How Quick the Flames Come – Protect Hay from Fire

Fire consumed a tractor trailer fire hauling straw in Missouri last week—one more reminder to keep hay equipment in good condition. Short supplies of hay, forage and crops mean every bale is valuable. ( Sara Brown )

The word fire can strike fear for farmers and ranchers. Whether it’s a large outbreaks of wildfires, in a barn, or just a brush pile—fire precaution can’t be stressed on the farm enough.

This past week, the driver of a tractor-trailer hauling straw bales pulled into the Wal-Mart parking lot in Mexico, Mo., after hearing a “pop” from his vehicle. Upon inspecting his truck, he saw a fire near the driver’s side rear wheels of the tractor unit. The fire quickly spread to the load of straw he’d been hauling out of state, and igniting the fuel tank. Local crews responded to the scene, removing the straw from the load and extinguishing the fire. No injuries were reported.

Photo: Sara Brown

 

 

The scene, however, is heartbreaking for farmers to watch. After several years of drought, and then wet, cool spring growing conditions this year, every load of hay and straw is critically important to livestock farmers.

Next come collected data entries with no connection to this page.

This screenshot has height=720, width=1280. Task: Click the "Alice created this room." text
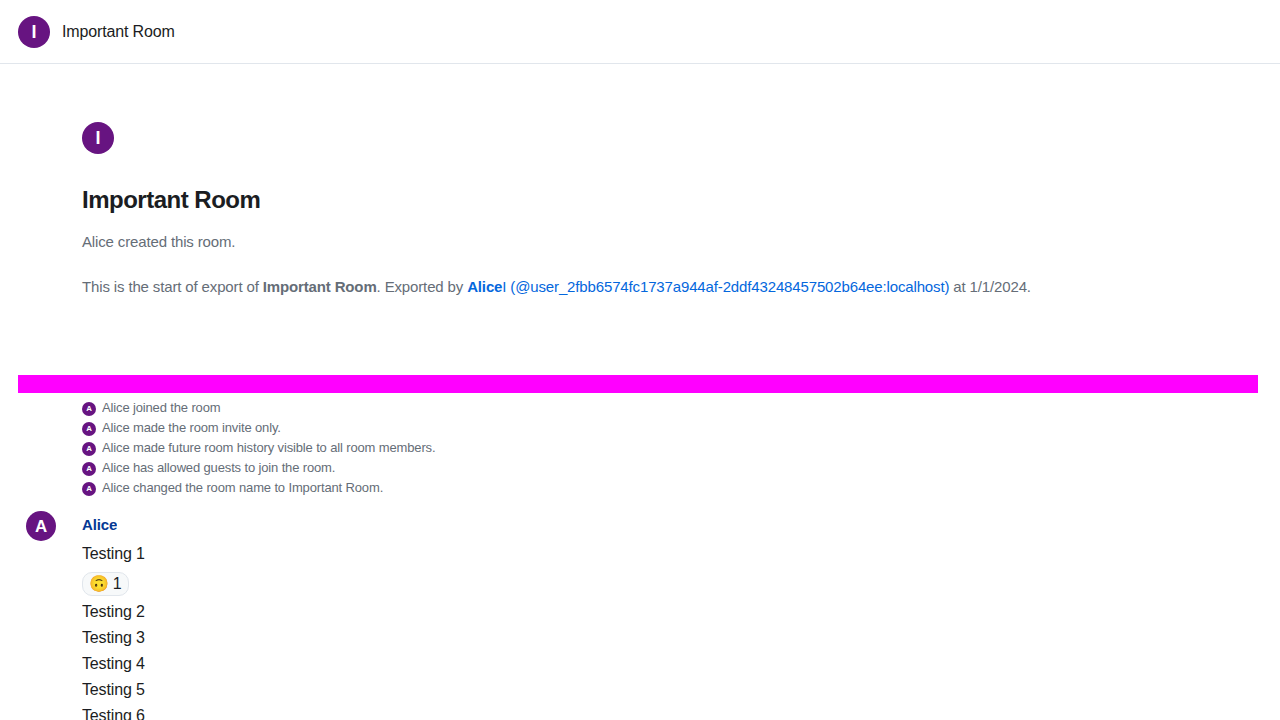(x=158, y=242)
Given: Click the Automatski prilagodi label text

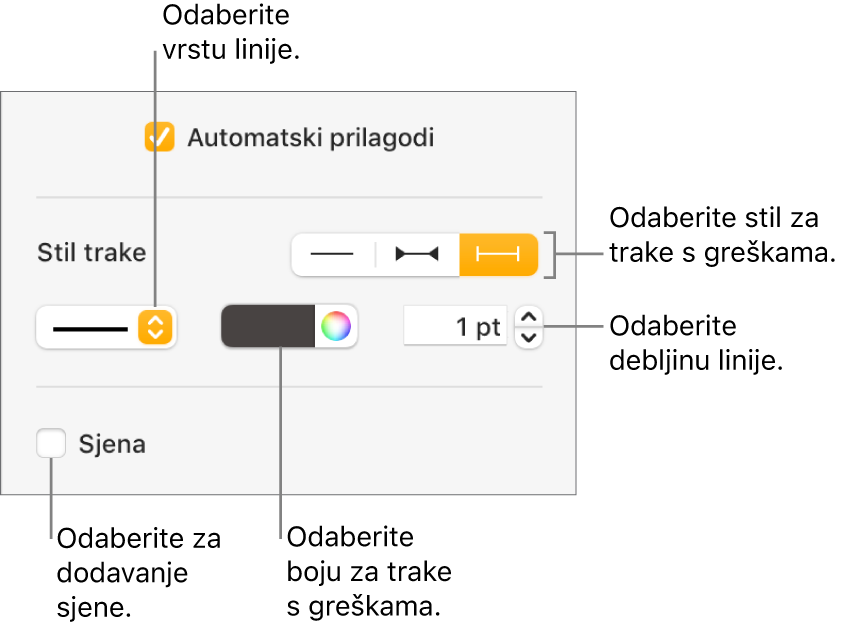Looking at the screenshot, I should coord(311,137).
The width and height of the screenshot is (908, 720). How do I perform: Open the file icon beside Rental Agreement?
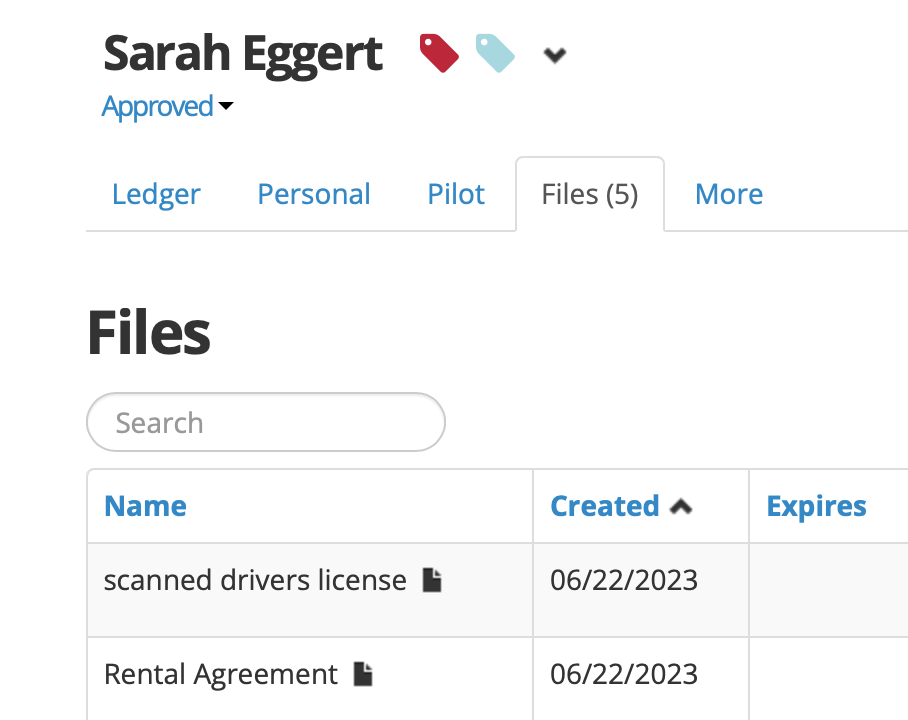tap(363, 675)
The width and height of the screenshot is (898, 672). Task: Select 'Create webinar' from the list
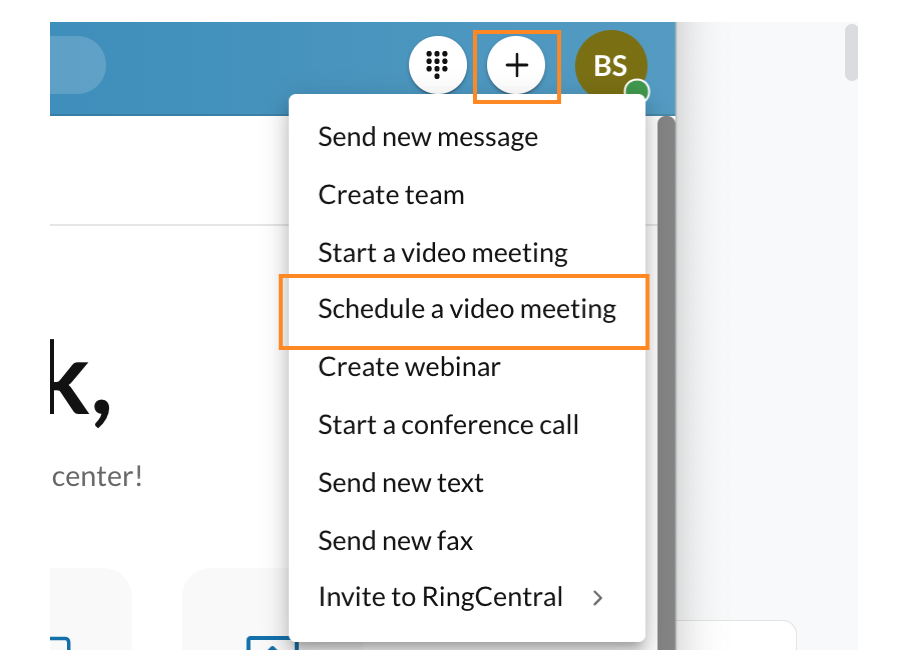tap(409, 367)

In the quick race to put up forage this year, don’t forget to follow safety procedures to prevent a fire from destroying your forage resources. Here’s quick review of our latest coverage on hay production this year:

Chop Crappy Hay Finer

With the wet spring and delayed forage harvest, many farmers are being forced to put up hay that is less than ideal. This more fibrous forage can result in lower dry matter intake, lower digestibility, more chewing time and lower production. MORE

Oregon Farmers Not Liable While Fighting Wildfires

Oregon farmers will not be held liable for using tractors and plows to cut firebreaks around homes and communities during while fighting wildfires in the state, thanks to a new law passed by the Oregon Legislature. The bill encourages bystanders to assist people in emergencies without worry about being sued if something goes wrong. The law was inspired by last year’s Substation fire that destroyed 78,425 acres of dry wheat fields and grasslands. MORE

Hay Season is Coming Soon, Refresh Your Production Strategy

If you are not already a hay-making pro, watch these two “Beef Tips” videos from Purdue Extension to help increase the quality and quantity of their forage crops.

Nebraska Receives Hay Donations From People Around the U.S.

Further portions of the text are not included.